## TASK DETAILS
Without skipping anything, write out each record below exactly.

Source data
"""

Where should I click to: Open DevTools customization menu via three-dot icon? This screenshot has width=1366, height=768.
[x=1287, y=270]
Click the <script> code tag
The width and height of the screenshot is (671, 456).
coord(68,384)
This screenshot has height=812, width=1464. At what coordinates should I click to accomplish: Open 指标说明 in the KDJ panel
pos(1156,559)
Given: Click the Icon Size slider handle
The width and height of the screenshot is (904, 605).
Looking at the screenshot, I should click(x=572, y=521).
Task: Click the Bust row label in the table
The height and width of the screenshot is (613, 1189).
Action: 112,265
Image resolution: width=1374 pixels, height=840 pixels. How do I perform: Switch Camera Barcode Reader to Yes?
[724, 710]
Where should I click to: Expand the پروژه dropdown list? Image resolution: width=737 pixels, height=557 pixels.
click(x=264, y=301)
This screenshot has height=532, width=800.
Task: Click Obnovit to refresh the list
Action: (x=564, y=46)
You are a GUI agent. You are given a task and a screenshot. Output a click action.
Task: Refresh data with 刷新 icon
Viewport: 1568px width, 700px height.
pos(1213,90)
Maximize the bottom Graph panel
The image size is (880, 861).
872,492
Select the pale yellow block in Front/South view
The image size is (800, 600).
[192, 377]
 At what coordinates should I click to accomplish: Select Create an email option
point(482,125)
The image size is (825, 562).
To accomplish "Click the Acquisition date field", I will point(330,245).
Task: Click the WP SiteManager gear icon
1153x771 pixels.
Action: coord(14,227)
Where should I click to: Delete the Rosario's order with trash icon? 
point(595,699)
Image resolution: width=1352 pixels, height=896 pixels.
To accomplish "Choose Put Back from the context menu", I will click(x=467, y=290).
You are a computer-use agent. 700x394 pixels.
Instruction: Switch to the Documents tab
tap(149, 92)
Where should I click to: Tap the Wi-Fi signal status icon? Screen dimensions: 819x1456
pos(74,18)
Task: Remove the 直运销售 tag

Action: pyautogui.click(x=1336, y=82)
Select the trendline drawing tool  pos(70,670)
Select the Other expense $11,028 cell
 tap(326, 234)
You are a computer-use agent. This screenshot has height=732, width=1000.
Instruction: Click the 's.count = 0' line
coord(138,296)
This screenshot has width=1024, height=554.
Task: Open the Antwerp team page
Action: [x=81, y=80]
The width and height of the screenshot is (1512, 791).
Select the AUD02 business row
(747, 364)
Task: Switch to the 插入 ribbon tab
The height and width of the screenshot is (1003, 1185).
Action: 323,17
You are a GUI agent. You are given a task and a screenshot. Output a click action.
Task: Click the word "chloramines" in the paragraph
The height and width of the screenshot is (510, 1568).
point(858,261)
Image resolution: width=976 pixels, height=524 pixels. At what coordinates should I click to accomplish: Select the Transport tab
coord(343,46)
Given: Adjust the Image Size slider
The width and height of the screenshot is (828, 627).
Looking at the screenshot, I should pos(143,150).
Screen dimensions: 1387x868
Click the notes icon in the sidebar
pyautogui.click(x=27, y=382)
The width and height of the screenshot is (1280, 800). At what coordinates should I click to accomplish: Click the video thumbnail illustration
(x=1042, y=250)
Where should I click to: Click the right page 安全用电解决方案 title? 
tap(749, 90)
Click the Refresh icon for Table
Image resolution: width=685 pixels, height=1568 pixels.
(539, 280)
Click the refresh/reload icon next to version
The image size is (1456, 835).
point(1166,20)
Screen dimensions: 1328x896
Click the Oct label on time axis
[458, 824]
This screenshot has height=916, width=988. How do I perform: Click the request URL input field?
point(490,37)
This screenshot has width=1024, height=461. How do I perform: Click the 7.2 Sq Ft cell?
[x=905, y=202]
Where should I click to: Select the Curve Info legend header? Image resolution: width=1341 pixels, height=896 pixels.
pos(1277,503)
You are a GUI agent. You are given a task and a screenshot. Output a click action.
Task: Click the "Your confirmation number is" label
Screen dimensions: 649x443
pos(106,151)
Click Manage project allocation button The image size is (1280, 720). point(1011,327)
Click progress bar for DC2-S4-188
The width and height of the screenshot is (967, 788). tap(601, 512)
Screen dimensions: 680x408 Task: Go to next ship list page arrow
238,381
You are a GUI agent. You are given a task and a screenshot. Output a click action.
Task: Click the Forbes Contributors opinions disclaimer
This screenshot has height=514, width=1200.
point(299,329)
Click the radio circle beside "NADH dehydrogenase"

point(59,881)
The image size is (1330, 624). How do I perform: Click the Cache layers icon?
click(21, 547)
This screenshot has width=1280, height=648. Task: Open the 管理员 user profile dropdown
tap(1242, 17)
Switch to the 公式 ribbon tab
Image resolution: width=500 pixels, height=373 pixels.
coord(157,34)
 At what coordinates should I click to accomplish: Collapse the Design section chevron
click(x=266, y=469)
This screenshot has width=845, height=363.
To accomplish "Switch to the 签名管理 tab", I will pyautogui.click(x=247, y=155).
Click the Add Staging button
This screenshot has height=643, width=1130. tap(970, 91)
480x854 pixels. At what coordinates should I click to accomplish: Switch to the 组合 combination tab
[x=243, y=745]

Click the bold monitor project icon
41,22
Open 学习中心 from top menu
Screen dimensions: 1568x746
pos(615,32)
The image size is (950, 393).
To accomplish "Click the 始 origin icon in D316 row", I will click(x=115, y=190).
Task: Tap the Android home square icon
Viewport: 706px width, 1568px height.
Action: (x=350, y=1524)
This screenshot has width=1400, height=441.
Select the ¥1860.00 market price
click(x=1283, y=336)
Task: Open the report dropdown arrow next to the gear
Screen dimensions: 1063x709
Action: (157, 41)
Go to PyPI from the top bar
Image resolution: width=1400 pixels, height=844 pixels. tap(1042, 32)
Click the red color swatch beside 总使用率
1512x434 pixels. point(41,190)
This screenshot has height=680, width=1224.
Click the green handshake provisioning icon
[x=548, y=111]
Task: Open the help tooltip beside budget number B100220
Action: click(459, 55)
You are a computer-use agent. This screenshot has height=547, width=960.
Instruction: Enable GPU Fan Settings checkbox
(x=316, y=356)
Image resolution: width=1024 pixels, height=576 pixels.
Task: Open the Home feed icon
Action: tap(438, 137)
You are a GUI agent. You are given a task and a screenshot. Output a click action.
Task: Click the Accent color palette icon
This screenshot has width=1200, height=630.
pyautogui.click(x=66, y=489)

"""

## EXERCISE ANSWER
Where should I click to: Open DevTools customization menu via three-dot icon? This screenshot has width=1366, height=768.
[x=1287, y=270]
Click the <script> code tag
The width and height of the screenshot is (671, 456).
coord(68,384)
This screenshot has height=812, width=1464. At what coordinates should I click to accomplish: Open 指标说明 in the KDJ panel
pos(1156,559)
Given: Click the Icon Size slider handle
The width and height of the screenshot is (904, 605).
Looking at the screenshot, I should click(x=572, y=521).
Task: Click the Bust row label in the table
The height and width of the screenshot is (613, 1189).
Action: 112,265
Image resolution: width=1374 pixels, height=840 pixels. How do I perform: Switch Camera Barcode Reader to Yes?
[724, 710]
Where should I click to: Expand the پروژه dropdown list? Image resolution: width=737 pixels, height=557 pixels.
click(x=264, y=301)
This screenshot has height=532, width=800.
Task: Click Obnovit to refresh the list
Action: (x=564, y=46)
You are a GUI agent. You are given a task and a screenshot. Output a click action.
Task: Refresh data with 刷新 icon
Viewport: 1568px width, 700px height.
pos(1213,90)
Maximize the bottom Graph panel
The image size is (880, 861).
872,492
Select the pale yellow block in Front/South view
The image size is (800, 600).
[192, 377]
 At what coordinates should I click to accomplish: Select Create an email option
point(482,125)
The image size is (825, 562).
To accomplish "Click the Acquisition date field", I will point(330,245).
Task: Click the WP SiteManager gear icon
1153x771 pixels.
Action: coord(14,227)
Where should I click to: Delete the Rosario's order with trash icon? 
point(595,699)
Image resolution: width=1352 pixels, height=896 pixels.
To accomplish "Choose Put Back from the context menu", I will click(x=467, y=290).
You are a computer-use agent. 700x394 pixels.
Instruction: Switch to the Documents tab
tap(149, 92)
Where should I click to: Tap the Wi-Fi signal status icon? Screen dimensions: 819x1456
pos(74,18)
Task: Remove the 直运销售 tag

Action: pyautogui.click(x=1336, y=82)
Select the trendline drawing tool  pos(70,670)
Select the Other expense $11,028 cell
 tap(326, 234)
You are a computer-use agent. This screenshot has height=732, width=1000.
Instruction: Click the 's.count = 0' line
coord(138,296)
This screenshot has width=1024, height=554.
Task: Open the Antwerp team page
Action: [x=81, y=80]
The width and height of the screenshot is (1512, 791).
Select the AUD02 business row
(747, 364)
Task: Switch to the 插入 ribbon tab
The height and width of the screenshot is (1003, 1185).
Action: 323,17
You are a GUI agent. You are given a task and a screenshot. Output a click action.
Task: Click the word "chloramines" in the paragraph
The height and width of the screenshot is (510, 1568).
point(858,261)
Image resolution: width=976 pixels, height=524 pixels. At what coordinates should I click to accomplish: Select the Transport tab
coord(343,46)
Given: Adjust the Image Size slider
The width and height of the screenshot is (828, 627).
Looking at the screenshot, I should pos(143,150).
Screen dimensions: 1387x868
Click the notes icon in the sidebar
pyautogui.click(x=27, y=382)
The width and height of the screenshot is (1280, 800). At what coordinates should I click to accomplish: Click the video thumbnail illustration
(x=1042, y=250)
Where should I click to: Click the right page 安全用电解决方案 title? 
tap(749, 90)
Click the Refresh icon for Table
Image resolution: width=685 pixels, height=1568 pixels.
(539, 280)
Click the refresh/reload icon next to version
The image size is (1456, 835).
point(1166,20)
Screen dimensions: 1328x896
Click the Oct label on time axis
[458, 824]
This screenshot has height=916, width=988. How do I perform: Click the request URL input field?
point(490,37)
This screenshot has width=1024, height=461. How do I perform: Click the 7.2 Sq Ft cell?
[x=905, y=202]
Where should I click to: Select the Curve Info legend header? Image resolution: width=1341 pixels, height=896 pixels.
pos(1277,503)
You are a GUI agent. You are given a task and a screenshot. Output a click action.
Task: Click the "Your confirmation number is" label
Screen dimensions: 649x443
pos(106,151)
Click Manage project allocation button The image size is (1280, 720). point(1011,327)
Click progress bar for DC2-S4-188
The width and height of the screenshot is (967, 788). tap(601, 512)
Screen dimensions: 680x408 Task: Go to next ship list page arrow
238,381
You are a GUI agent. You are given a task and a screenshot. Output a click action.
Task: Click the Forbes Contributors opinions disclaimer
This screenshot has height=514, width=1200.
point(299,329)
Click the radio circle beside "NADH dehydrogenase"

point(59,881)
The image size is (1330, 624). How do I perform: Click the Cache layers icon?
click(21, 547)
This screenshot has width=1280, height=648. Task: Open the 管理员 user profile dropdown
tap(1242, 17)
Switch to the 公式 ribbon tab
Image resolution: width=500 pixels, height=373 pixels.
coord(157,34)
 At what coordinates should I click to accomplish: Collapse the Design section chevron
click(x=266, y=469)
This screenshot has width=845, height=363.
To accomplish "Switch to the 签名管理 tab", I will pyautogui.click(x=247, y=155).
Click the Add Staging button
This screenshot has height=643, width=1130. tap(970, 91)
480x854 pixels. At what coordinates should I click to accomplish: Switch to the 组合 combination tab
[x=243, y=745]

Click the bold monitor project icon
41,22
Open 学习中心 from top menu
Screen dimensions: 1568x746
pos(615,32)
The image size is (950, 393).
To accomplish "Click the 始 origin icon in D316 row", I will click(x=115, y=190).
Task: Tap the Android home square icon
Viewport: 706px width, 1568px height.
Action: (x=350, y=1524)
This screenshot has width=1400, height=441.
Select the ¥1860.00 market price
click(x=1283, y=336)
Task: Open the report dropdown arrow next to the gear
Screen dimensions: 1063x709
Action: (157, 41)
Go to PyPI from the top bar
Image resolution: width=1400 pixels, height=844 pixels. tap(1042, 32)
Click the red color swatch beside 总使用率
1512x434 pixels. point(41,190)
This screenshot has height=680, width=1224.
Click the green handshake provisioning icon
[x=548, y=111]
Task: Open the help tooltip beside budget number B100220
Action: click(459, 55)
You are a computer-use agent. This screenshot has height=547, width=960.
Instruction: Enable GPU Fan Settings checkbox
(x=316, y=356)
Image resolution: width=1024 pixels, height=576 pixels.
Task: Open the Home feed icon
Action: tap(438, 137)
You are a GUI agent. You are given a task and a screenshot. Output a click action.
Task: Click the Accent color palette icon
This screenshot has width=1200, height=630.
pyautogui.click(x=66, y=489)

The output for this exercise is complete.